- Assignment
If a line in the listing below contains "computer", return that line.

- Entries supplied
******

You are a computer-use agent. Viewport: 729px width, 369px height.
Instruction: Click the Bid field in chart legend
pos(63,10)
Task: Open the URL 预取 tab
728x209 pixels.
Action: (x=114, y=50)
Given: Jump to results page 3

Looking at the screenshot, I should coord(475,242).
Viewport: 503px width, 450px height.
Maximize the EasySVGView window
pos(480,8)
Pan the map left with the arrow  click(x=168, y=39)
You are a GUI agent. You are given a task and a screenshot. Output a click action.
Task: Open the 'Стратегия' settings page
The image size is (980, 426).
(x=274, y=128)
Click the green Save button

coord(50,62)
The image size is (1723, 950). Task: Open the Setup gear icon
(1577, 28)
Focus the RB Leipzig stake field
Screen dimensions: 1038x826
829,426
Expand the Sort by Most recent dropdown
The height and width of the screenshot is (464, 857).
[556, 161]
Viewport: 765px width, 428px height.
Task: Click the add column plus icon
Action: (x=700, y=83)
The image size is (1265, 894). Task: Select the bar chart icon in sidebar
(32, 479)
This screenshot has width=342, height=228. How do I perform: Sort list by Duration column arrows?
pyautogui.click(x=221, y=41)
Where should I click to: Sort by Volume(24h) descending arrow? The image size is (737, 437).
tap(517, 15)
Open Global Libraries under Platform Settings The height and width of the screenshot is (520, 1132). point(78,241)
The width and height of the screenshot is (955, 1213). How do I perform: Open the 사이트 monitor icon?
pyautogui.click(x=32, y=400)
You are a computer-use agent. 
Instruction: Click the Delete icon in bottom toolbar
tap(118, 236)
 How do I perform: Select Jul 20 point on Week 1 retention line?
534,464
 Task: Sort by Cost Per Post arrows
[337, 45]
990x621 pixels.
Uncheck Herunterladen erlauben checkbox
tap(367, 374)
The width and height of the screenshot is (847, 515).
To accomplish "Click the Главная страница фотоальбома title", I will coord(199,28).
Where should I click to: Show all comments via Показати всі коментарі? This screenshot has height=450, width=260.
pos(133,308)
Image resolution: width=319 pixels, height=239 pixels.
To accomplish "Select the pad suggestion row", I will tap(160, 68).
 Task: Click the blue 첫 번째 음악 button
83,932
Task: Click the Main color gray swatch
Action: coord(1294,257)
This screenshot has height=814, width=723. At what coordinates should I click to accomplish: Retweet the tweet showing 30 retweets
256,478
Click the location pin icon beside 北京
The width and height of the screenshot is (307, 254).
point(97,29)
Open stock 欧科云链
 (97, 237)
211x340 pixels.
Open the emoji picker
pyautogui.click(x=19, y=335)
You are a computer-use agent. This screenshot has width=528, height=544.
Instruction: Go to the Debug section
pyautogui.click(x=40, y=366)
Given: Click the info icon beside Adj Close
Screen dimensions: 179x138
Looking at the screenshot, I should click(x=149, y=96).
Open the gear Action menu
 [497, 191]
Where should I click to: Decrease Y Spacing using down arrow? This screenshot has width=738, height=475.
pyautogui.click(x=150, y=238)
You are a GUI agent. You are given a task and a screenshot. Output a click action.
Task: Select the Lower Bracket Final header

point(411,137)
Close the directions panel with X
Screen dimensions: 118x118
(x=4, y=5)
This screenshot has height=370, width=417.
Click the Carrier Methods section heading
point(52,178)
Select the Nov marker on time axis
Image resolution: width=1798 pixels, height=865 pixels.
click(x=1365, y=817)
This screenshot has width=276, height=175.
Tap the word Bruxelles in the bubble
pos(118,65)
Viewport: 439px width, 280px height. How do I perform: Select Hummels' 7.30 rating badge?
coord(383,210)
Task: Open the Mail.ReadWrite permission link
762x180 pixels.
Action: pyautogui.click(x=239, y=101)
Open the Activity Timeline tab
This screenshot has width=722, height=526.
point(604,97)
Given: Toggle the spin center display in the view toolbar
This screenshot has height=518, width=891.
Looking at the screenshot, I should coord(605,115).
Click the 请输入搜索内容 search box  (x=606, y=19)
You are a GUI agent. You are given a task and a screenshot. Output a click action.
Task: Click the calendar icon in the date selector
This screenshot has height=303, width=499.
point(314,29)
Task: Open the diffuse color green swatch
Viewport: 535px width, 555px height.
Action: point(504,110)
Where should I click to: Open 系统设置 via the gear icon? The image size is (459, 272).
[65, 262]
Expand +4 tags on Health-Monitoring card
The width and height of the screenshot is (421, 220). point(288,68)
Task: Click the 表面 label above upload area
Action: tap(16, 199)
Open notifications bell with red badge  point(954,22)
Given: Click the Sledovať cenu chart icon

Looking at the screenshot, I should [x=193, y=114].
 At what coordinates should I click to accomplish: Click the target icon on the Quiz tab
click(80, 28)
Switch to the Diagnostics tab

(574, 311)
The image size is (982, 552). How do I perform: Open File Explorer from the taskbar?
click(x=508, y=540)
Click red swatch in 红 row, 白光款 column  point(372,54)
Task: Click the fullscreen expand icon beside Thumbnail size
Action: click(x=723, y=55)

******

- Task solution
You are a computer-use agent. Viewport: 729px width, 369px height.
You are a computer-use agent. 
You are a computer-use agent. This screenshot has width=528, height=544.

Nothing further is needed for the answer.